March 8th, 2013 by Kurt L. Smith
  • Stocks are cheap!  Compared to Bonds, Stocks are cheap, but then again, everything is cheap compared to Bonds.  This is the narrative driving Stock prices to multi-year and even all-time highs. Enjoy while you can but this narrative has no legs, despite the desires of all the central banks on the planet.

    Owners of high priced Bonds can sell, rolling the proceeds into relatively cheaper-priced Stocks.  Nice trade, supposedly.  Even nicer if you like to buy into Stock market highs.  There is nothing “buy low” about this Stock market.

    As manias go, this one already stacks up well with those of recent vintage:  2000 Stock market (particularly NASDAQ and tech), 2007 Stock market and even 2006 Residential Real Estate.  In the late stage of the mania there was “No end in sight!”  That is how you know it is the end.

    The New Economy of the late 1990s fueled the mania of “this time is different” because technology is our savior.  Our homes had/have and will continue to make us richer forever.  And of course, a savings glut (actually a mountain of debt) will propel asset prices beyond 2007 and forever.

    Yet prices (markets) don’t care about the narrative.  Prices change, sometimes swiftly, and lately in these downdrafts there is an absence of places to hide.  When prices turned lower, almost all prices turned lower together.

    Diversification didn’t save investors in the last asset price plunge; I don’t expect it to do so in the next one either.  Yet diversification isn’t on many radar screens anyway.  Money managers, across the board, are fully committed to Stocks.  100%!
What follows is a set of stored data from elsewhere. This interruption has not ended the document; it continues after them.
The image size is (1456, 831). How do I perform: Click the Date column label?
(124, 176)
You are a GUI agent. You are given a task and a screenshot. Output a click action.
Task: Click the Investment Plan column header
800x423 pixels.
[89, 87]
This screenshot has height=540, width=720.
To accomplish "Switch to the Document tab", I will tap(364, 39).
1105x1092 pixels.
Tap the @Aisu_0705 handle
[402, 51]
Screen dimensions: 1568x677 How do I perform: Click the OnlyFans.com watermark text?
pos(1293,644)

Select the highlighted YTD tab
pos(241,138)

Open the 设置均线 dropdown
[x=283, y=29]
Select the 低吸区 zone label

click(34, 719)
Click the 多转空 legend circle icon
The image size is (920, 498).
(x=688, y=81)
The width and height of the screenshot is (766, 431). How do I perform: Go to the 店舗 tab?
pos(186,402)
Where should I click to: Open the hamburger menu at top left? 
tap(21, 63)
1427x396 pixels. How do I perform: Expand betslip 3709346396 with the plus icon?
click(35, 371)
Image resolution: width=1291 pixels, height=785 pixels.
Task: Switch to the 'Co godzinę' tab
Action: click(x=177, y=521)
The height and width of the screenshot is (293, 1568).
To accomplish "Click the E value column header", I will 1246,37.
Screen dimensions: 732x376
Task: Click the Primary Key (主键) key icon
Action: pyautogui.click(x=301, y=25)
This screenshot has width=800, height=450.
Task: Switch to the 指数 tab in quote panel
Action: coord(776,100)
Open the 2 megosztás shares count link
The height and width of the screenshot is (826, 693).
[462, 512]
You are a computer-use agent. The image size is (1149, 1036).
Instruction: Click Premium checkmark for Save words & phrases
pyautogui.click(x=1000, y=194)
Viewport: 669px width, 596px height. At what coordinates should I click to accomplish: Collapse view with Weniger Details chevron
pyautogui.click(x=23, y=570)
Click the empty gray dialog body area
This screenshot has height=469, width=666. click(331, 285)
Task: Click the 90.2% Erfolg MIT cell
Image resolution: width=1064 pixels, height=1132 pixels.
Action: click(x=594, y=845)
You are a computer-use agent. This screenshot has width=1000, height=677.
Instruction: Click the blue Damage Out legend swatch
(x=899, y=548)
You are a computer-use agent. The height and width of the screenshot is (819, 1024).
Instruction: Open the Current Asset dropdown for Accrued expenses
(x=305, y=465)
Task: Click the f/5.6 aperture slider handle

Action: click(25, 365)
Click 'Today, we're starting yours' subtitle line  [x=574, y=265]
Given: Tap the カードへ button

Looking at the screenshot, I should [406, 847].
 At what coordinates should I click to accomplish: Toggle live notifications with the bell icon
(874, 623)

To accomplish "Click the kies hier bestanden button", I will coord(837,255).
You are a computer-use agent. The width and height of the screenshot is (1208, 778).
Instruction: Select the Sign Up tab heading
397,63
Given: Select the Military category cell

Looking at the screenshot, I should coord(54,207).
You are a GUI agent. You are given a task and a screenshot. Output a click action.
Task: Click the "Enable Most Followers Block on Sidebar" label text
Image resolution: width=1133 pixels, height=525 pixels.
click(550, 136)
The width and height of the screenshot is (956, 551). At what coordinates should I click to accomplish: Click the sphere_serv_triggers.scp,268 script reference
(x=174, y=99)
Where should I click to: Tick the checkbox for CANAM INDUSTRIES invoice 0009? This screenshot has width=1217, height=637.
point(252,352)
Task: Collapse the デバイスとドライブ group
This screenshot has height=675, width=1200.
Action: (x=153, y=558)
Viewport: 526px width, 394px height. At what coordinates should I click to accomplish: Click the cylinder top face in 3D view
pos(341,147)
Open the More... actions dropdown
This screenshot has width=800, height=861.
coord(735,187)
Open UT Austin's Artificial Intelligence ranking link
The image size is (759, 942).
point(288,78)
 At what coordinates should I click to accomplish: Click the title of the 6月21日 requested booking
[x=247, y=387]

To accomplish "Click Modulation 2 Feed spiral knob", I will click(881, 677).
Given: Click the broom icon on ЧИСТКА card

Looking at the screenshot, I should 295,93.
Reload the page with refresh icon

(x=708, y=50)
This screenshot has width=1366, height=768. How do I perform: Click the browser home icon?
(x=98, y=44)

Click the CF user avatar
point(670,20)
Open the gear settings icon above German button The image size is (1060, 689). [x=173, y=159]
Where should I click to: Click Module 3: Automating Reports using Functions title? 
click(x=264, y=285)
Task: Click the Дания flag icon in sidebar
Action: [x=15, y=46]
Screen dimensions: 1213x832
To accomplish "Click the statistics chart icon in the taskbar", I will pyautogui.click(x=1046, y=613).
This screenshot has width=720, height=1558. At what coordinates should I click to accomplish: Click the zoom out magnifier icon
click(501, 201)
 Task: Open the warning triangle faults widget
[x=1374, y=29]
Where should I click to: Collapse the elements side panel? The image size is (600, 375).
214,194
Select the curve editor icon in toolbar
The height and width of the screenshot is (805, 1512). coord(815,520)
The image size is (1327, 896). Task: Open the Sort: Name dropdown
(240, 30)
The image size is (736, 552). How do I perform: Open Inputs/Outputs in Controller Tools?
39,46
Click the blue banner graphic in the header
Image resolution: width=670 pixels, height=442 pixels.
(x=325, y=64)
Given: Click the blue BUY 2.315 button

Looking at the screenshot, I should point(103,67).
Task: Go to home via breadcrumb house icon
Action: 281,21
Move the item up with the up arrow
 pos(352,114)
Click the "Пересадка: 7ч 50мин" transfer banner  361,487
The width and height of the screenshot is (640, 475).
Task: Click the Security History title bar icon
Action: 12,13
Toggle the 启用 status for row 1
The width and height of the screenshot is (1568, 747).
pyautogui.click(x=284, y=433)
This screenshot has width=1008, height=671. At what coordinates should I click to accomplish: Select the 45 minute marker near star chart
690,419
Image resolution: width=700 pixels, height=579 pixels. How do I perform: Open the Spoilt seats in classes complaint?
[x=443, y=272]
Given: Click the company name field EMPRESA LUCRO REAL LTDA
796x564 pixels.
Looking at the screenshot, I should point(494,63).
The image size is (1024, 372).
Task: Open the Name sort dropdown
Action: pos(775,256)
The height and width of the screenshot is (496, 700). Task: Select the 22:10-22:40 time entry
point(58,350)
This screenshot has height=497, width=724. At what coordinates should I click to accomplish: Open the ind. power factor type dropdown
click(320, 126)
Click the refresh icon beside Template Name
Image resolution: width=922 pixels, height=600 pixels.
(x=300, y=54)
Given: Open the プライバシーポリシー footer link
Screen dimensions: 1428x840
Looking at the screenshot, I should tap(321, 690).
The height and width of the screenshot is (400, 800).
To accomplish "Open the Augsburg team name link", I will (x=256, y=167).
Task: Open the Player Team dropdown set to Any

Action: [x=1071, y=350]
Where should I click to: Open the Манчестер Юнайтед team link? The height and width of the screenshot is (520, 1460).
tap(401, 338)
    So let’s peel back a portion of the current narrative and see where we are.  The Treasury issues Bonds and the Federal Reserve buys Bonds providing Cash for government transfer payments and (former) Bond investors to do something else, e.g. buy Stocks.  Wash, Rinse, Repeat.  The more debt the Treasury issues, the more debt the Fed buys, the more the government spends and the higher Stock prices go up.  For proof of how well this works, one only needs a short-term history book.

    This focus on the present, as well as the not-so-distant past, is what propels manias to, well, mania stage.  Naysayers (I prefer non-Believer), like myself, are not welcome at the party.  Historians, or those who read books, are also not welcome, as the party prefers newspapers and magazines, particularly those of the newfangled, electronic kind.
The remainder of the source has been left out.